После долгого, почти годового перерыва начинают писаться стихи, причем — непохожие на прежние. В письме Садовскому Ходасевич называет их «макаберными». Речь идет прежде всего о таких стихотворениях, как «В Петровском парке» и «Смоленский рынок». Новизна в рамках поэтики Ходасевича касалась даже ритмики: короткие ямбические строки (двух- и трехстопные), конечно, не выглядят революционно (позднее для Юрия Тынянова «Смоленский рынок в двухстопных ямбах Пушкина и Баратынского и в их манере» стал примером «архаизма» Ходасевича), но своей напряженностью они резко отличаются от неторопливых, растекающихся или плывущих размеров «Счастливого домика»:
А солнце восходило,
Стремя к полудню бег,
И перед этим солнцем,
Не опуская век,
Был высоко приподнят
На воздух человек.
И зорко, зорко, зорко
Смотрел он на восток.
Внизу столпились люди
В притихнувший кружок.
И был почти невидим
Тот узкий ремешок.
Самоубийцу в Петровском парке Ходасевич видел еще в 1914 году, возвращаясь в поздний час с женой и Терентьевым. Впечатление два года ждало своего часа, чтобы отлиться в стихи. Дело не в самой теме самоубийства, конечно — этого было в стихах той поры предостаточно, от Маяковского до Мандельштама («Чернеет на скамье гранитной / Самоубийца молодой…»), а той иллюзии свободы, отрыва от земли, преодоления косности, тоски, однообразия мира, которую открывает самовольный уход. (Думал ли поэт о Муни? О Наде Львовой? О Гофмане? К тридцати годам Ходасевич похоронил нескольких друзей: почти все они сами на себя наложили руки.)

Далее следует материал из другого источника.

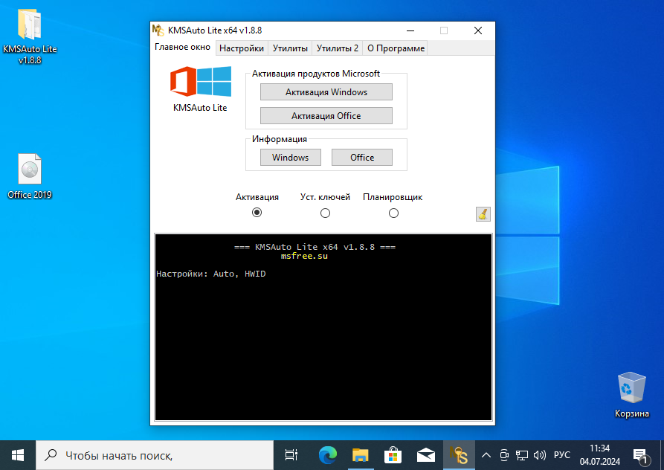664x470 pixels.
Task: Click the taskbar search field
Action: click(149, 454)
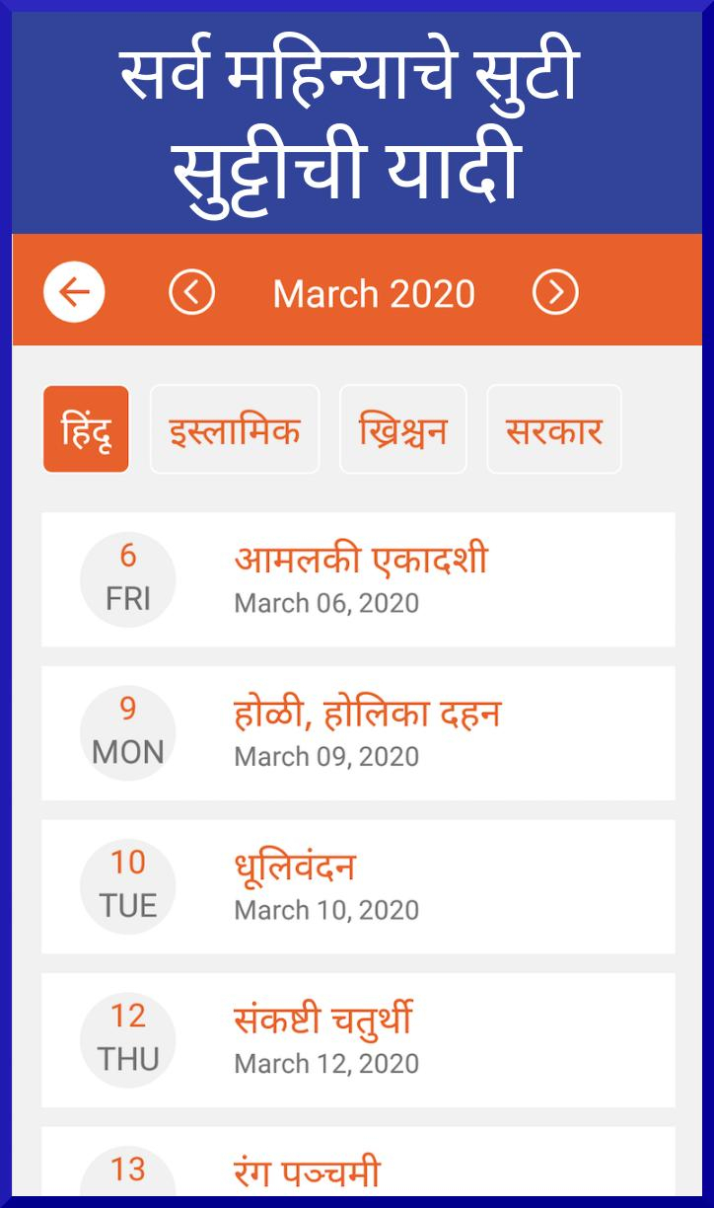Open होळी, होलिका दहन entry
Image resolution: width=714 pixels, height=1208 pixels.
coord(358,733)
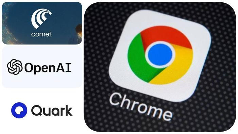
Task: Click the Comet swoosh logo
Action: pyautogui.click(x=41, y=18)
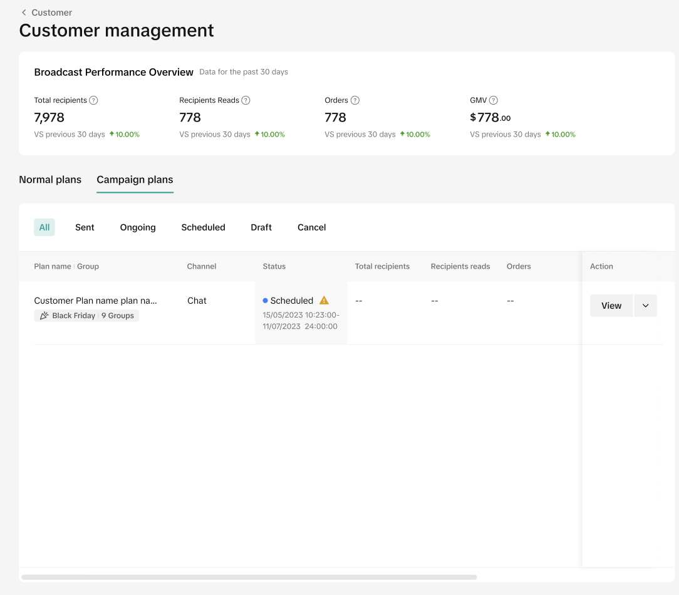Expand the dropdown arrow next to View

(x=645, y=306)
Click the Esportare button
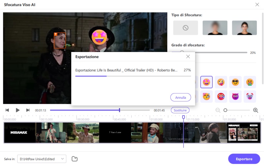264x166 pixels. 244,159
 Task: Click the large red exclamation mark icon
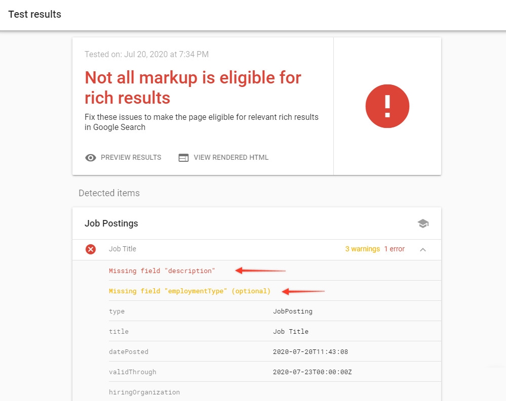click(387, 107)
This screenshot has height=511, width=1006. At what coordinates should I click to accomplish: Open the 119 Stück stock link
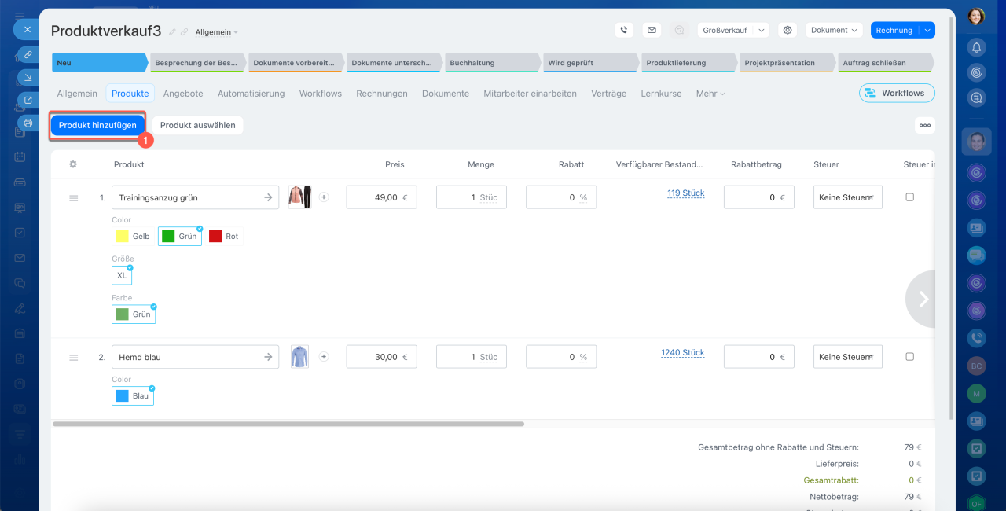pos(685,193)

В сущности, это означало отрицание пафоса «Счастливого домика». Как будто болезнь и излечение что-то по-новому повернули в человеке и в поэте.
Теперь устремления Ходасевича были иными:
О, лёт снежинок,
Остановись!
Преобразись,
Смоленский рынок!
Речь может идти о преображении мира стихией искусства, а может — и о его доподлинном, въяве, изменении, непредсказуемом, опасном. Предстояло свершиться именно этому.
Глава шестая
ТРУДОВОЙ ЭЛЕМЕНТ
1
В конце 1916 года было уже очевидно, что приближаются роковые события. Людей, веривших в возможность сохранения status quo, больше не оставалось. Даже Садовской, встретившись с Ходасевичем в «Летучей мыши», «со злобной ненавистью» говорил о Николае II, плакал.

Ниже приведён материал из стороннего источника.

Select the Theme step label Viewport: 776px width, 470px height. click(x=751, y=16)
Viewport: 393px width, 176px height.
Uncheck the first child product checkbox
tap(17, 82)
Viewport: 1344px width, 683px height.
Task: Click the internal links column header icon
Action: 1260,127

«Потом утер слезы, поглядел на меня и сказал с улыбкой:
— Это все вы Россию сгубили, проклятые либералы. Ну, да уж Бог с вами»
[354]
.
До начала революции оставалось два-три месяца.
Если в Петрограде февральская смена власти была буйной и кровавой, то в Москве все поначалу прошло тихо. Власть в городе была передана временному комитету, который провел в июне выборы в новую Городскую думу. Городским головой был избран эсер Вадим Руднев. В Московском совете меньшевики и эсеры составляли коалицию и противостояли большевикам, чья фракция была самой многочисленной, но не составляла абсолютного большинства.